PI: Liu, Shimin
Proposal Number: 1438398
The focus of the proposed research in to study gas flow in tight pores, such as those found in shale formations. Flow, adsorption, desorption, slippage and deformation of the surrounding rock are proposed to be studied with both experiments and theory. This is a timely research project with implications in an area of critical importance for the economy and the energy production of the U.S. Results for the proposed work would be of benefit to the oil and gas production industry, to public policy makers and to carbon management entities. Accurate prediction of the flow of gases in shales is also important for developing CO2 sequestration strategies.

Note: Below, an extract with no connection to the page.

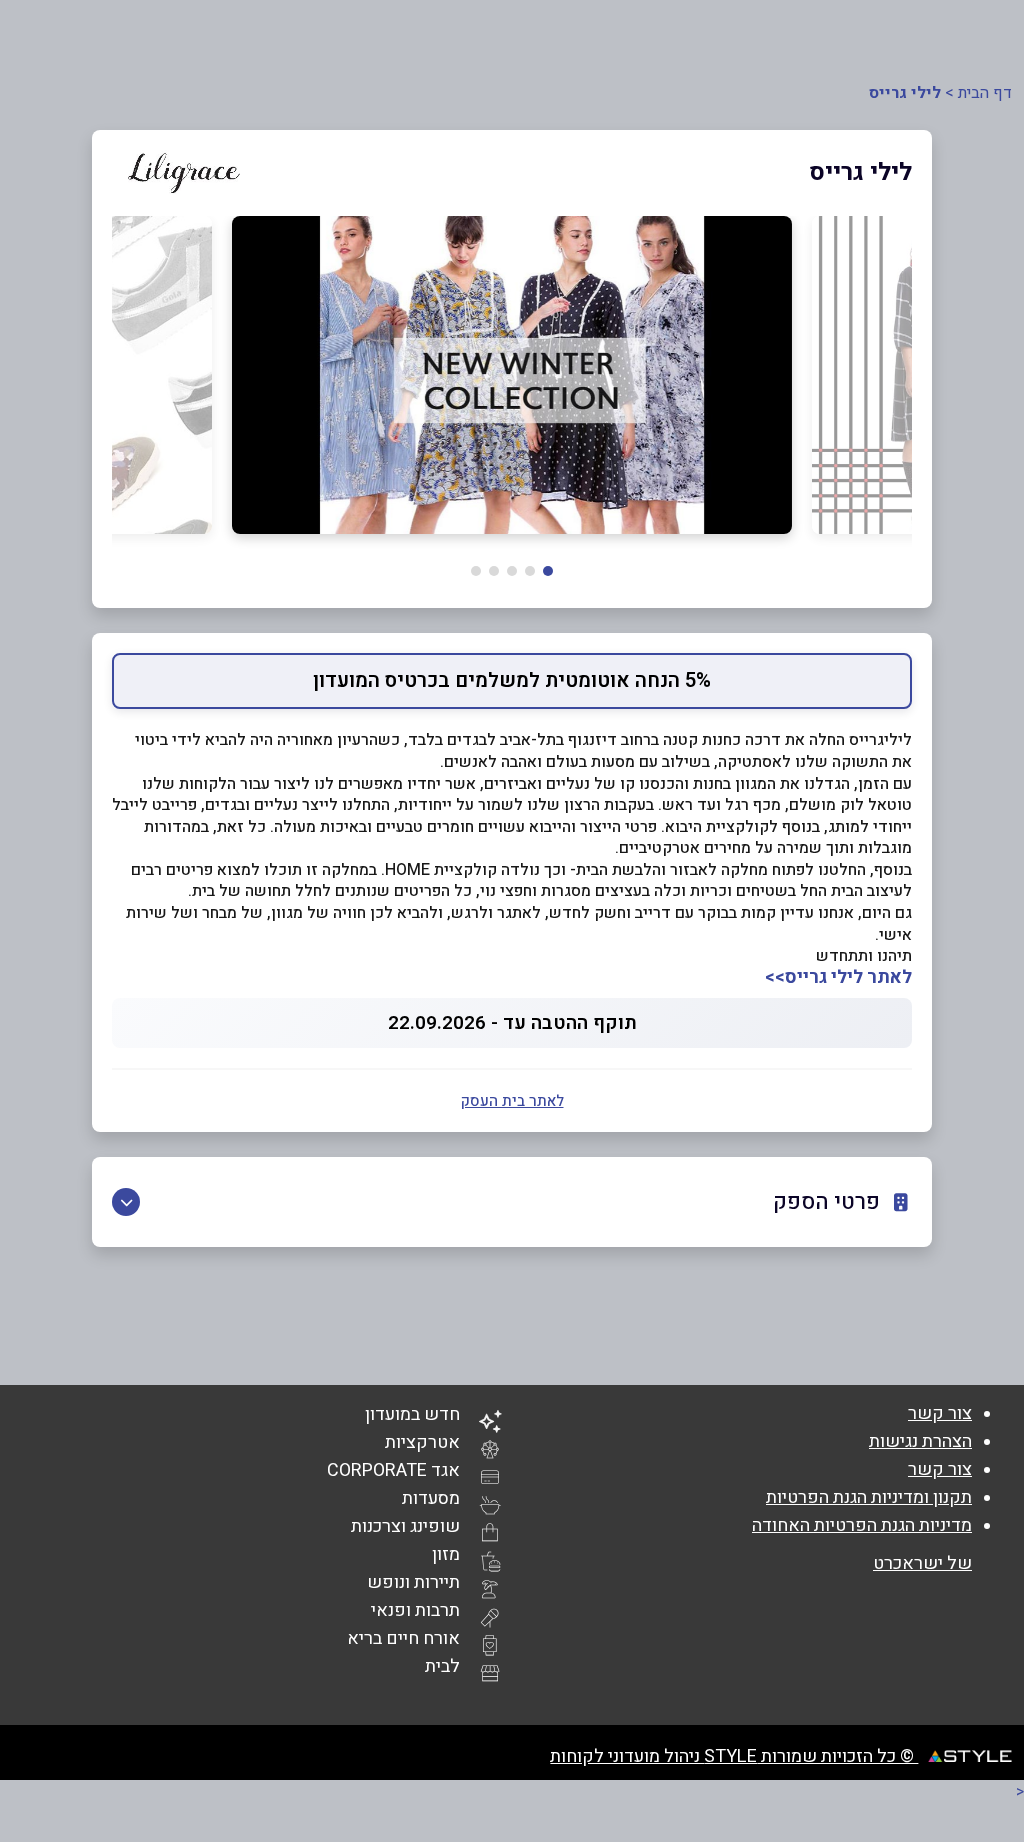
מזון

The goal of the proposed research is to advance fluid dynamics knowledge for flow through tight shales -- critical for shale gas production. There are multiple physical mechanisms that affect the flow, such as sorption, diffusion, advection, and sorption-induced organic matter deformation with the progressive decrease in reservoir pressure as the gas is produce. Experiments are proposed to quantify the characteristics of the flow and the interactions with the sorption-induced deformation of the pore organic matter. A series of laboratory and theoretical studies will be conducted that will include: pore structure characterization using small-angle neutron scattering (SANS) and ultra-small-angle neutron scattering (USANS) instruments at the Oak Ridge National Laboratory (ORNL), which will provide reliable pore architecture for the subsequent flow measurement and modeling studies, sorption and diffusivity measurement at in situ conditions, sorption-induced deformation measurement, and apparent permeability measurement. The modeling effort would result to an apparent permeability model by considering sorption, diffusion and sorption-induced deformation, and would be validated by the measured experimental data. The educational plan centers on an interdisciplinary educational experience that will be offered to the graduate and undergraduate students involved. Educational efforts will be leveraged through the Louis Stokes Alliance for Minority Participation (LSAMP) Program, which was funded by NSF to encourage underrepresented minority students in the STEM disciplines.